[Die Aufgabe] Stimmen die folgenden Aussagen mit dem Text über Antonionis Filme überein? Beantworte jede mit Ja oder Nein und belege sie mit den entscheidenden Worten des Textes in wörtlichem Zitat: (a) „Blow Up“ beruht auf einer 1959 veröffentlichten Erzählung von Julio Cortázar. (b) Im Film trägt der Modefotograf den Namen Thomas. (c) Im Club ist Musik der Yardbirds zu hören.

[Abgedruckter Text]
■ ■ ■ ■

Monica Vitti, die bereits in Antonionis Trilogie
der Entfremdung überzeugend die von ihrer Umwelt irritierten und losgelösten,
von Bindungsängsten und Liebessehnsucht gezeichneten Protagonistinnen
verkörperte, wirkt auch in „Rote Wüste“ glaubwürdig entrückt
von den Befindlichkeiten des modernen Lebens in einer industrialisierten
Gesellschaft.
Michelangelo Antonioni ließ sich für „Blow Up“
(1966) von Julio Cortázars in Paris spielender und 1959 veröffentlichter
Erzählung „Las Babas del Diablo“ inspirieren, die wiederum auf einer
Geschichte basiert, die der Fotograf Sergio Larrain dem Autor erzählte.
Den surrealistischen Charakter der Geschichte über einen französischen
Übersetzer und Amateur-Fotografen, der seine Pariser Wohnung verlässt, um auf
der Ile Saint-Louis ein Liebespaar unterschiedlichen Alters beobachtet und
fotografiert, fängt Antonioni vor allem in grellen Blautönen ein, aber
auch die poppigen Kleider, in denen Thomas seine Models fotografiert, tragen
zur künstlichen Atmosphäre des Films bei. Einmal mehr drehte Antonioni
in einer Großstadt, wobei London die Swinging Sixties mit den Beatles
und der damit einhergehenden Mod-Kultur natürlich das lebendige Zentrum jener
Zeit gewesen ist. David Hemmings („Barbarella“, „Rosso – Die Farbe
des Todes“) verkörpert den im Film namenlosen (Thomas heißt er nur im
Drehbuch) Modefotografen als egozentrischen, aber auch coolen Lebemann, der von
seinem Job (und den lustlosen Models) recht angeödet ist, aber nichts so recht
zu Ende bringt, auch nicht sein ambitioniertes Fotobuch-Projekt, für das er
immer neue Ideen entdeckt. Mit dem zufälligen Entdecken eines Mordversuchs
hätte sich „Blow Up“ zu einem Krimi entwickeln könnte, wie es später Brian
De Palmas von Antonionis Film inspirierter Thriller „Blow Out“
auch tat, doch so wie bei „Die mit der Liebe spielen“ verschwindet auch
hier das Opfer. Schnell wird klar, dass es Antonioni nicht um die
Aufklärung eines Mordes geht, sondern um verschiedene Arten der Wahrnehmung in
einer wieder einmal entfremdeten urbanen Welt, in der der narzisstische
Modefotograf nichts empfindet. Affären mit den hübschen Models interessieren
ihn nicht, auch wenn sich die Fotosession mit Verushka (Veruschka von
Lehndorff) wie eine sexuelle Verführung ausnimmt. Interessant sind die
Zitate aus der Popkultur, der Drogenkonsum, der bei der Veränderung der
Wahrnehmung eine gewichtige Rolle spielt, die Musik der Yardbirds im
Club, die Beliebigkeit sexueller Begegnungen und die schrille Mode, die schnell
ihren Reiz verliert.

■ ■ ■ ■

[Bereitgestelltes Material]
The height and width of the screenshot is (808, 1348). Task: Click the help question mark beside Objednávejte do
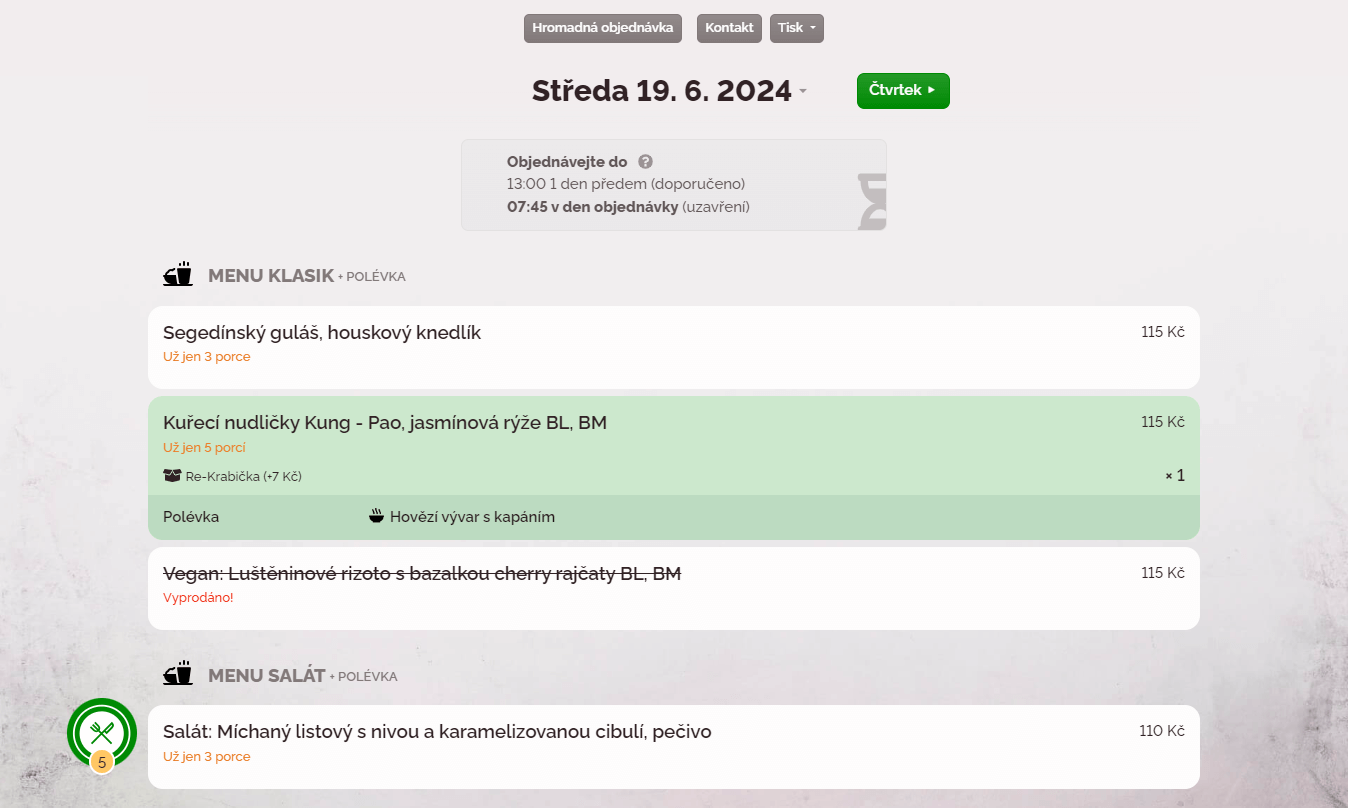[646, 162]
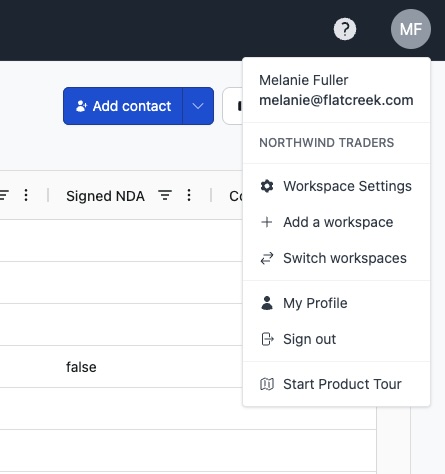
Task: Click the swap arrows icon for Switch workspaces
Action: (267, 258)
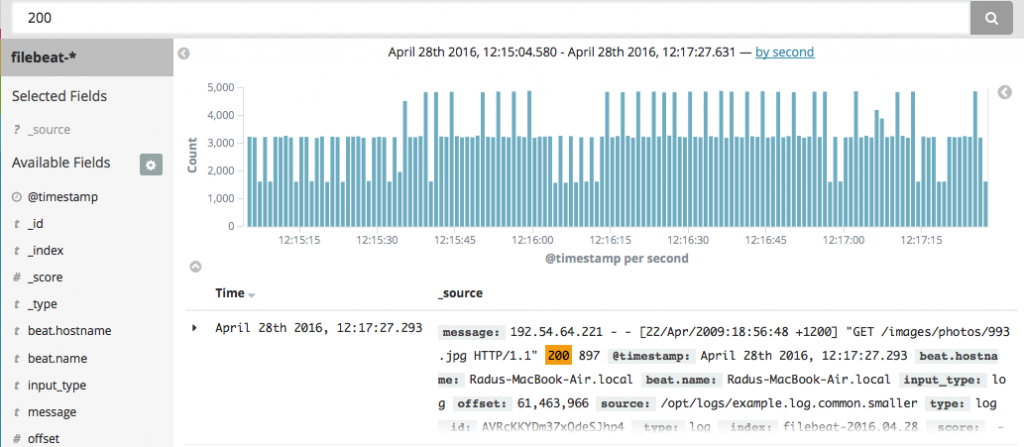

■ ■ ■ ■

[Schriftliche Antwort]
(a) Ja: „von Julio Cortázars in Paris spielender und 1959 veröffentlichter Erzählung „Las Babas del Diablo“ inspirieren“
(b) Nein: „den im Film namenlosen (Thomas heißt er nur im Drehbuch) Modefotografen“
(c) Ja: „die Musik der Yardbirds im Club“